Últimas aquisições MPR #27
No lançamento do navio hidrográfico «D. João de Castro», em 1940, Américo Tomás recebeu um pequeno martelo de 8,5 cm, de prata e madeira. Foi uma cerimónia de grande pompa militar e contou com a presença do Presidente da República Óscar Carmona, ministros e mais entidades. A madrinha do navio foi Cesaltina Carmona e Costa, filha do Chefe do Estado.
O «D. João de Castro» foi o primeiro navio fabricado no Arsenal do Alfeite. O estaleiro tinha sido criado em 1937. Talvez por isso, a cerimónia teve grande aparato, como descreve o jornal O Comércio do Porto, de 23 de abril de 1940[1].
A partir do martelo principal, com 31 cm, hoje guardado no Museu de Marinha – possivelmente manuseado no ato do lançamento pelo Chefe do Estado –, terão sido feitas miniaturas para serem oferecidas às personalidades convidadas. Os martelos apresentam a seguinte inscrição: «1940», ao centro; «Arsenal do Alfeite - D. João de Castro», na orla.
«Fui com a família ao Alfeite assistir ao lançamento do “D. João de Castro”» – escreveu Américo Tomás na agenda pessoal, no dia 22 de abril de 1940. O arquivo do MPR guarda inúmeras agendas deste antigo Presidente. Estão disponíveis em linha porque passaram mais de 30 anos da sua morte, período legalmente previsto para o acesso livre.
Na cerimónia do lançamento do navio foram condecorados com o grau de Cavaleiro da Ordem do Mérito Industrial – chamada, no presente, Ordem do Mérito Empresarial – três operários do Arsenal: Manuel Pais Baptista, Luís Manuel da Costa e António Rodrigues Pereira. Terão recebido também o martelo miniatura do navio que ajudaram a construir?
Nessa altura, com o posto de capitão-de-fragata – equivalente a tenente-coronel do Exército –, Américo Tomás era chefe de Gabinete do ministro da Marinha, acumulando a presidência da Junta Nacional da Marinha Mercante. Há alguns anos que Américo Tomás desempenhava funções ligadas aos estudos hidrográficos e marítimos. Antes, tinha sido adjunto do presidente da Junta das Missões Geográficas e de Investigação do Ministério do Ultramar.
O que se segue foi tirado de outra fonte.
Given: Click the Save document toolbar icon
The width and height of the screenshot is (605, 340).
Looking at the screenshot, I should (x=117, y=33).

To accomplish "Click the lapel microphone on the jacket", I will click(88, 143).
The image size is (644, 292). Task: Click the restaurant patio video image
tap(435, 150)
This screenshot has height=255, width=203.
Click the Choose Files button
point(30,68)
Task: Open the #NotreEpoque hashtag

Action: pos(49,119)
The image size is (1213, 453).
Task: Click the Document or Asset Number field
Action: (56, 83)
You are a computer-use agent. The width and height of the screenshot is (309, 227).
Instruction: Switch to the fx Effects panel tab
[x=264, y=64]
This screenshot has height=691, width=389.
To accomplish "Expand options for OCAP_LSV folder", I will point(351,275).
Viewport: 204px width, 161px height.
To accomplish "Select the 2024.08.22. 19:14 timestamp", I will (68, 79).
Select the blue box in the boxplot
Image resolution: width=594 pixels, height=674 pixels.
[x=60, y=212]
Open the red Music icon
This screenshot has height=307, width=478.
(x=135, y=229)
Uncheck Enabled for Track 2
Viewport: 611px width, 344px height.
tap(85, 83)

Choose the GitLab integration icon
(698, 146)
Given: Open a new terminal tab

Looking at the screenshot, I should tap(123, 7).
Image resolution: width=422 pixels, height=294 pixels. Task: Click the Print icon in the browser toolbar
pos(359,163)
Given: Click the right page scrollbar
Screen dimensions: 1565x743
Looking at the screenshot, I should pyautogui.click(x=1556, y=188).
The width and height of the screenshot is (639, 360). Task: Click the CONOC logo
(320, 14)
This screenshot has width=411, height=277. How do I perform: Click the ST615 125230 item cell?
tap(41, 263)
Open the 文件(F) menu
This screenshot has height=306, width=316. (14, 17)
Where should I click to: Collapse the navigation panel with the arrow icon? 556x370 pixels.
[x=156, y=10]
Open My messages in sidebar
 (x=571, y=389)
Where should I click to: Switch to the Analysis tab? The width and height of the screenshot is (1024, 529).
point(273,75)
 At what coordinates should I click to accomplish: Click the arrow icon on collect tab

O navio «D. João de Castro» não teve vida longa, mas contou com algumas glórias, como a descoberta, em 1941, de um monte submarino que recebeu o seu nome: Banco D. João de Castro. De origem vulcânica, situa-se entre S. Miguel e a Terceira, no arquipélago dos Açores. É visível a 12 metros de profundidade e já formou uma ilha – a ilha Nova – aquando da atividade vulcânica do início do século XVIII. Desapareceu naturalmente, mas a cratera submarina continua lá, com cerca de 450 metros de diâmetro[2].
O «D. João de Castro» media 67 metros de comprimento e 10 de largura; comportava uma guarnição de 97 pessoas, entre oficiais, sargentos e praças. Segundo O Comércio do Porto, o navio custou 17600 contos – no tempo da moeda em escudos – e o autor do projeto foi o capitão-de-fragata Vasco Taborda Ferreira.
Numa missão científica, em 1947, encalhou próximo da praia do Penedo da Janela, ao largo da ilha de Santo Antão, no arquipélago de Cabo Verde. Não houve danos pessoais, mas o acidente tornou irrecuperável o navio. Dados georreferenciados confirmam a sua localização no fundo do mar.
Quem mais guardará martelos miniatura do «D. João de Castro»? Pelo menos o de Américo Tomás, Presidente da República entre 1958 e 1974, no período da Ditadura, guarda-se agora na coleção do MPR.